7ca3abf verified about 2 months ago

4.39 kB


	---
	language: vi
	license: mit
	library_name: transformers
	pipeline_tag: text-classification
	tags:
	- esg
	- esg-washing
	- actionability
	- banking
	- vietnamese
	- nlp
	- sustainability
	---

	# ESG Actionability Classifier for Vietnamese Banking Reports

	## Model description
	This model is a Vietnamese text classification model fine-tuned from PhoBERT-large to classify ESG-related sentences in banking annual reports according to their actionability level.

	The model is designed as Module 3 (Actionability Classification) in a multi-stage ESG-washing analysis framework. It does not assess factual correctness or ESG performance, but focuses on identifying whether a disclosure describes concrete actions, future plans, or vague commitments.

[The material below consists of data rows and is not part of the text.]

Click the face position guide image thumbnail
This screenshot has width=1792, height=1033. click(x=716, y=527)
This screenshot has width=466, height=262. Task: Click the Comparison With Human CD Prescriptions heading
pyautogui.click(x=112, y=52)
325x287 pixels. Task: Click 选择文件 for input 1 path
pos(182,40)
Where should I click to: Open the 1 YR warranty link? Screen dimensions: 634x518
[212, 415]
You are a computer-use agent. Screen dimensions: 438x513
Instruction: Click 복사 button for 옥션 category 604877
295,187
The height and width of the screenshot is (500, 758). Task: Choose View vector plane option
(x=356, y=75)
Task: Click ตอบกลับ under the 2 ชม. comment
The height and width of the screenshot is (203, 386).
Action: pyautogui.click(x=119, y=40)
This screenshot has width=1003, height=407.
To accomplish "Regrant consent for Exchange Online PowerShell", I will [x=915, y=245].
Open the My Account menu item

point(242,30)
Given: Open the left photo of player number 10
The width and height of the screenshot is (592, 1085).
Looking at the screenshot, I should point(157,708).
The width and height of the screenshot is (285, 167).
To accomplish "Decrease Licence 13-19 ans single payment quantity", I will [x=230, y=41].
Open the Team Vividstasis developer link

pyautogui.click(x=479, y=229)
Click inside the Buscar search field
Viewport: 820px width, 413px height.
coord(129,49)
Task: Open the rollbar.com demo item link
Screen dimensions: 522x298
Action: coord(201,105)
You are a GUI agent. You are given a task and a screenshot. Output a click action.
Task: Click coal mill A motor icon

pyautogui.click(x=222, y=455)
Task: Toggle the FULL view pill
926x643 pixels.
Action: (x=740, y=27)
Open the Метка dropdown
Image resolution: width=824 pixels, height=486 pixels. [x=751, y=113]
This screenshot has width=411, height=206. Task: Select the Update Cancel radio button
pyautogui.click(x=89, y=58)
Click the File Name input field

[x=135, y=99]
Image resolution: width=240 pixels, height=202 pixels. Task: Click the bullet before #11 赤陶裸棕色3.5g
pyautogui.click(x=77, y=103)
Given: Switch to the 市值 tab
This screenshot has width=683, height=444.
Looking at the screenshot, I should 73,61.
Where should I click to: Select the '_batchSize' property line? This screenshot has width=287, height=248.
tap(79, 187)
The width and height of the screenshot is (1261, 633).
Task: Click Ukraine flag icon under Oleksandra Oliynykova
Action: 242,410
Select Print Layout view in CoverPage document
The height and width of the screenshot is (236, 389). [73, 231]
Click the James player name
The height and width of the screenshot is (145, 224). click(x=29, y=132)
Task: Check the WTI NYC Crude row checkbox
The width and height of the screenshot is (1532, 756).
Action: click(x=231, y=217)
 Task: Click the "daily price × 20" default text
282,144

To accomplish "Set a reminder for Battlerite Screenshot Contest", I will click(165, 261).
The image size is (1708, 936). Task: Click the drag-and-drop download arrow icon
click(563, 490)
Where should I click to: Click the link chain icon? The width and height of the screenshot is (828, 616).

	The model predicts one of three labels:
	- Implemented: concrete actions or achieved results (often with time references or quantitative indicators)
	- Planning: stated plans, targets, or future-oriented commitments
	- Indeterminate: general or symbolic statements without specific actions or evidence

	---

	## Intended use

	### Primary intended use
	- Analyzing ESG disclosure quality in Vietnamese banking annual reports.
	- Supporting ESG-washing risk analysis by distinguishing substantive actions from symbolic language.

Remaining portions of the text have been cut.